**Fragmento seleccionado**

Mirad: si tenéis algo
que reprochar a vuestro vecino, si no podéis perdonarle y os devanáis los sesos
para saber cómo vengaros… o bien, si alguien os ha pedido prestado dinero y
pensáis sin cesar que os lo tiene que devolver, no es posible que tengáis paz,
porque estos pensamientos son demasiado personales, demasiado egoístas. Y,
aunque estéis tranquilos durante unos minutos, durante unas horas, eso no es
aún la paz, es un poco de reposo, una calma momentánea (y esta paz, hasta los
malvados pueden tenerla) y, después, de nuevo caéis en estados negativos.
La verdadera paz es un
estado espiritual que, una vez que lo hayamos obtenido, no podemos perder.
Cuando tenéis el deseo de cumplir la voluntad de Dios y de amar a todos los
hombres, de ayudarles, de perdonarles, esta idea, que hace vibrar al unísono
todas las partículas de vuestro ser, os aporta la paz. Y, una vez que hayáis
llegado a obtener esta paz, os sigue por todas partes: la tuvisteis ayer, y hoy
se encuentra ahí todavía… Incluso al día siguiente, cuando os despertáis, está
de nuevo ahí, y os asombráis al constatar que ni siquiera necesitáis hacer
esfuerzos para tenerla de nuevo. Antes, para serenaros, os veíais obligados a
concentraros durante mucho tiempo, a rezar, a cantar, o hasta a tener que
ingerir algo; y ahora ya no es necesario.

**Extracto de datos**
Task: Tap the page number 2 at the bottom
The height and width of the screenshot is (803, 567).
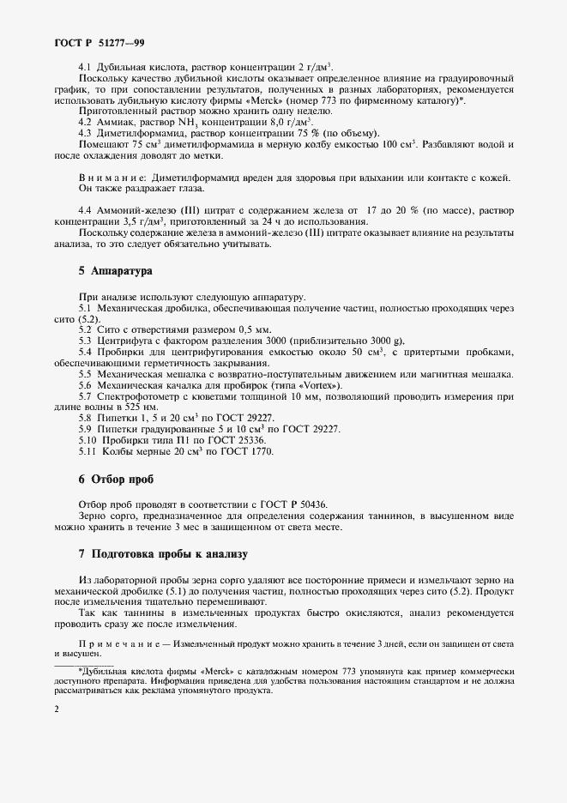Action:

**Instrucciones**
(a) Según el fragmento sobre la paz, ¿qué es la verdadera paz?
(b) Continúa el fragmento sobre la paz a partir de su última oración.

**Respuestas por tarea**
(a) Es un estado espiritual que, una vez obtenido, no se puede perder.

(b)
Debéis trabajar durante
mucho tiempo con la idea de amar, de hacer el bien, de perdonarlo todo, hasta
el momento en que esta idea se vuelva tan poderosa que impregne todas vuestras
células y éstas empiecen a vibrar al unísono con ella… Entonces la paz ya no os
abandona y, aunque se produzcan acontecimientos que vengan a turbaros, miráis
dentro de vosotros mismos, y la paz está ahí. Ya no es como antes, un momento
de serenidad, una tranquilidad fabricada, impuesta, que sólo dura mientras
trabajáis para mantenerla. ¿Habéis visto las fieras? Cuando el domador está
ahí, hacen como que se entienden, pero, en cuanto éste les deja, de nuevo se
lanzan las unas sobre las otras para destrozarse. Pues bien, con las células
sucede lo mismo. Mientras hacéis esfuerzos, ejercicios, mientras pronunciáis
fórmulas, bueno, aceptan calmarse un poco, pero, en cuanto os ausentáis, cuando
tenéis la cabeza en otra parte, los trastornos vuelven de nuevo. Eso es lo que
vemos también en la sociedad, en las familias, en las escuelas… Sí, sobre todo
en las escuelas: cuando el maestro está presente, los niños son buenos y están
cada uno en su sitio, pero, en cuanto el maestro sale, se agitan, gritan y se
pelean.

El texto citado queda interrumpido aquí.